Save the result in a variable to avoid doing it again. A dereference on this is costly too, especially if it isn't set, as it checks all the prototype chain. So save your this.something in a variable if you're using it more than once. In oxps, save particularly the native obj-c oolite sub-objects.

  • Function calls are costly. Do not split your functions depending on their meaning. Split them depending on what calls them and when. Use comments and correctly named functions and variables to convey meaning.
  • No need to use singletons, as the Script is one. (A Singleton is an object that you only have once. For example, a script in your OXP is a singleton: whatever the location you access it, it will always be the same object. As the script is a singleton, everything you put into it is never created twice, so you don't need a dedicated piece of code to ensure it is unique (another singleton). So... there is no need to implement singletons in Oolite. This advice might be useful only to pro dev willing to code oxps.)
  • Use compiled regexps, initialized only once, rather than regexps created each time.
  • Don't use non-native Objects, if you'll have to (de)serialize them. It will slow as hell your (de)serialization.
  • No foreach loops, no for loops. Use this way:

var z = myArray.length; while (z--) { var myElement = myArray[z]; // my code }

This is the quickest way as it caches the array length and compares to zero only.
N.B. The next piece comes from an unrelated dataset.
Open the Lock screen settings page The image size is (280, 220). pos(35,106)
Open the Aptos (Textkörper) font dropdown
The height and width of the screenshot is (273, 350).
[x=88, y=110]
  • the following is faster than indexOf when dealing with arrays:

this._index_in_list = function( item, list ) { // for arrays only var k = list.length; while( k-- ) { if( list[ k ] === item ) return k; } return -1; } so, if( targets.indexOf( ship ) ...

becomes if( ws._index_in_list( ship, targets ) ...


  • to speed your functions, rather than filtering your data at the execution, you might store it prefiltered in this way:

{dataType: [data,...], ...}

To speed it more, store separately the filter and the data:

{dataType: [dataId,...], ...} {dataId: data,...}

This way, you avoid the for...in loop, the hasOwnProperty() check, and of course you avoid iterating on the prototypes' properties.

And of course:

  • save everything used twice in a variable,
  • put everything that can be calculated outside of loops, well, outside of loops,
  • put everything that might be useless because only needed after a return, well, after the return.

Doing this, I have sped my code by at least a factor of 40. (Which is not always enough...)


  • never use 'delete' - it's not doing what you'd expect. In shipWillDockWithStation, I see a lot of

if( isValidFrameCallback( this.x) ) { removeFrameCallback( this.x); delete this.x; } where the last line just needs to be this.x= null;

If that's the only reference, garbage collection will do the rest. The delete command removes the property 'x' from the script's object, is an expensive op and not necessary. (esp. if you do 'x= addFrameCallback(...)' in shipWillLaunchFromStation)


  • In oxps, save particularly the native obj-c oolite sub-objects.